● Data to examine
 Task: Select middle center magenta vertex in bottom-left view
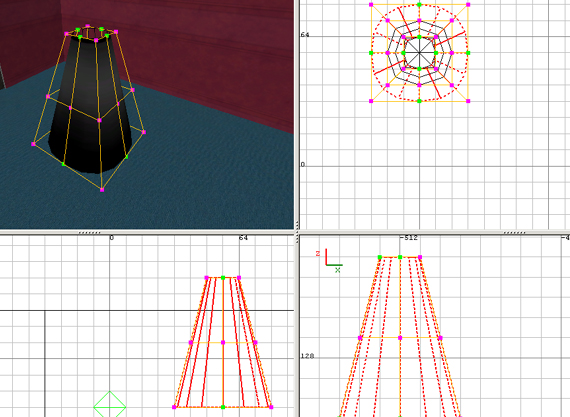223,342
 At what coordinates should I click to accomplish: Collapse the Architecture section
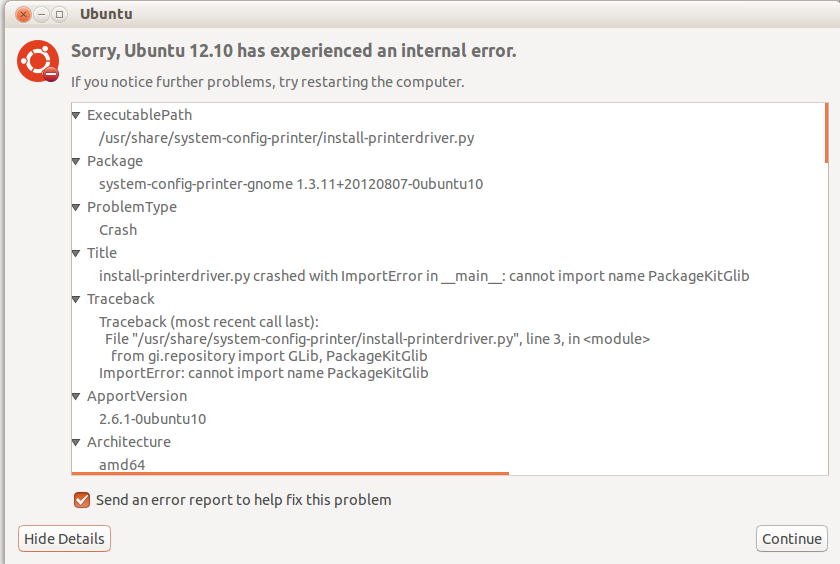click(x=77, y=443)
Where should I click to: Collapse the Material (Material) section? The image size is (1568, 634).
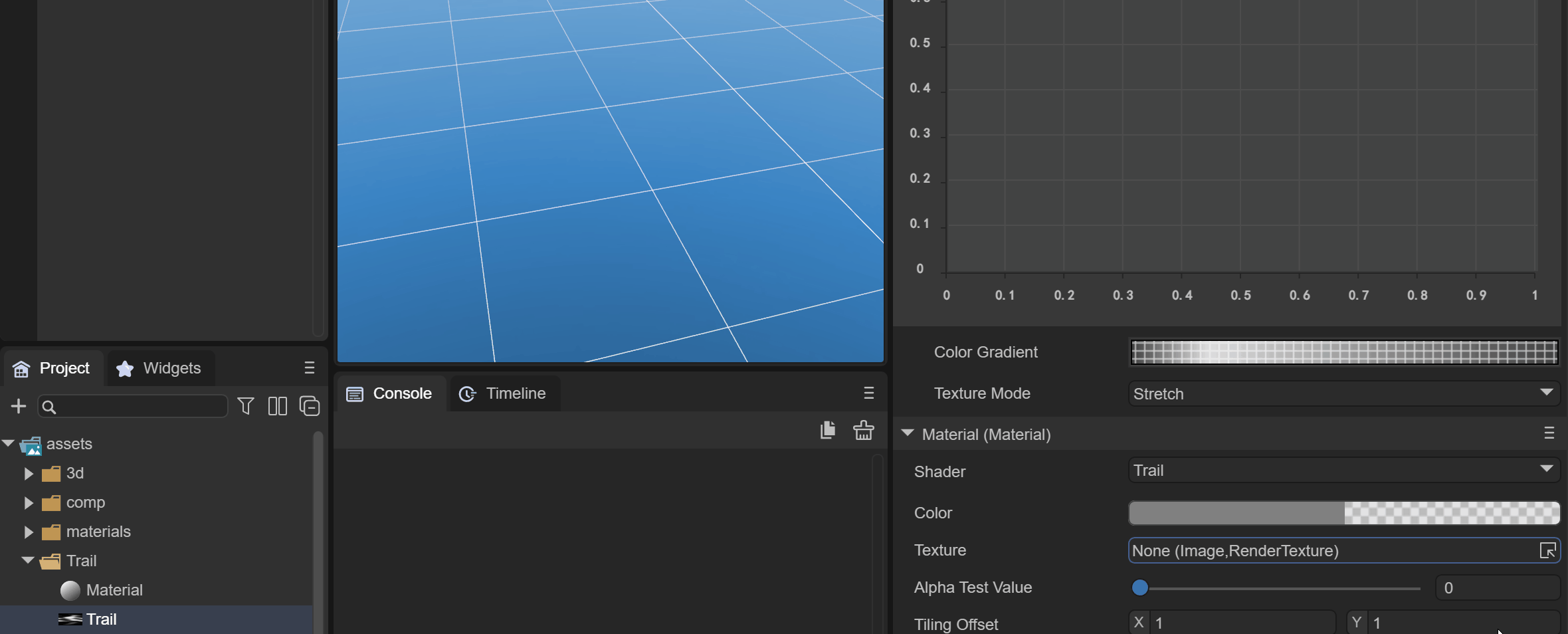908,433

● Your goal
Starting at the line with "Where should I", reproduce exactly each line through the end of the entries, including the first and the last, and skip the pictures.

● Solution to the problem
Where should I click to: Collapse the Material (Material) section? The image size is (1568, 634).
908,433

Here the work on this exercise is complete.